環境省のホームページでは、各都道府県の代表的な湧水がまとめて紹介されています。

このページでは湧水の名前や所在地だけでなく、どのような保全活動がされているのかも記載されているので、確認してみて水質調査がされていたり水汲み場がある湧水は比較的安全に飲めると判断できるでしょう。

もちろん100%安全とは言い切れませんが、山などに自噴している名もなき湧水よりは遥かに危険性が低いです。

自分で汲み取った湧き水を飲んでみたいと考えるなら、飲む前に一度環境省のホームページを参考にチェックしてみてください。

≫環境省HPで地域別に湧水を確認する

塩素が入ってないのでその日の内に飲み切る

仮に美味しく飲める湧水だとしても、出来れば数時間以内に、遅くともその日のうちには飲み切るようにしましょう。

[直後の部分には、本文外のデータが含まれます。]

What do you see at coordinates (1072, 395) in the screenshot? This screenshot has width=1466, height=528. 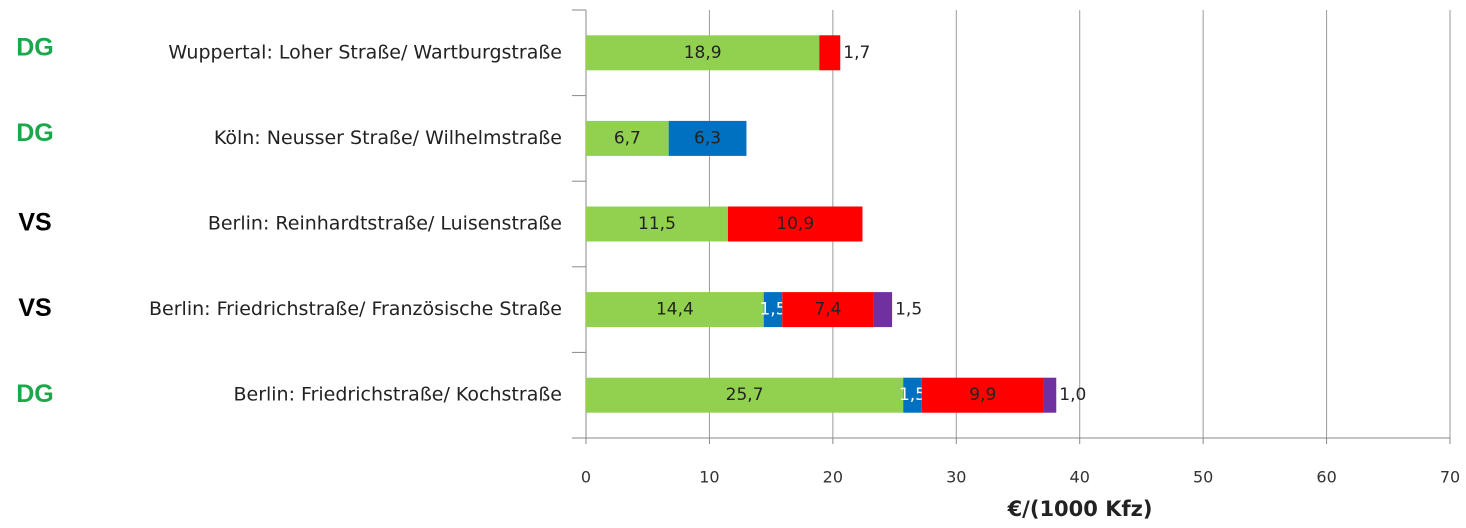 I see `data-label: 1,0` at bounding box center [1072, 395].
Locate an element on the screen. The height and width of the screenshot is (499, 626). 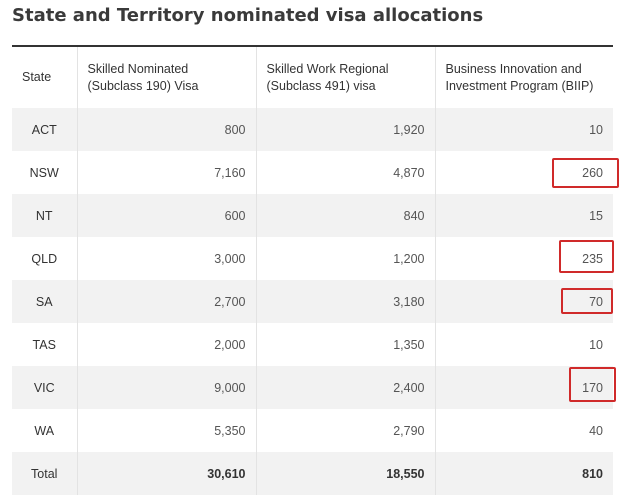
subclass-190-cell: 800 is located at coordinates (166, 130).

というのも湧水には水道水と違い塩素や薬品が入っていないので、雑菌が入ると消毒されることなくどんどん繁殖してしまいます。

特に夏場や、飲みきった後のペットボトルに注いだ湧水が雑菌が繁殖しやすいことが予想されるので、早めに飲み切るべきです。

湧水とは?仕組みやピロリ菌などの危険性まとめ

今回の記事では、湧き水の発生メカニズムや原理、危険性などを紹介してきました。

きれいな湧水を見つけると思わず飲んでみたくなりますが、周りの環境によっては汚染されていて危険ですし、そうでなくても雑菌や不純物が含まれていることもあります。

飲む場合は煮沸やろ過で水をきれいにしてから飲むか、ウォーターサーバーなどの湧水(ミネラルウォーター)を利用するようにしてください。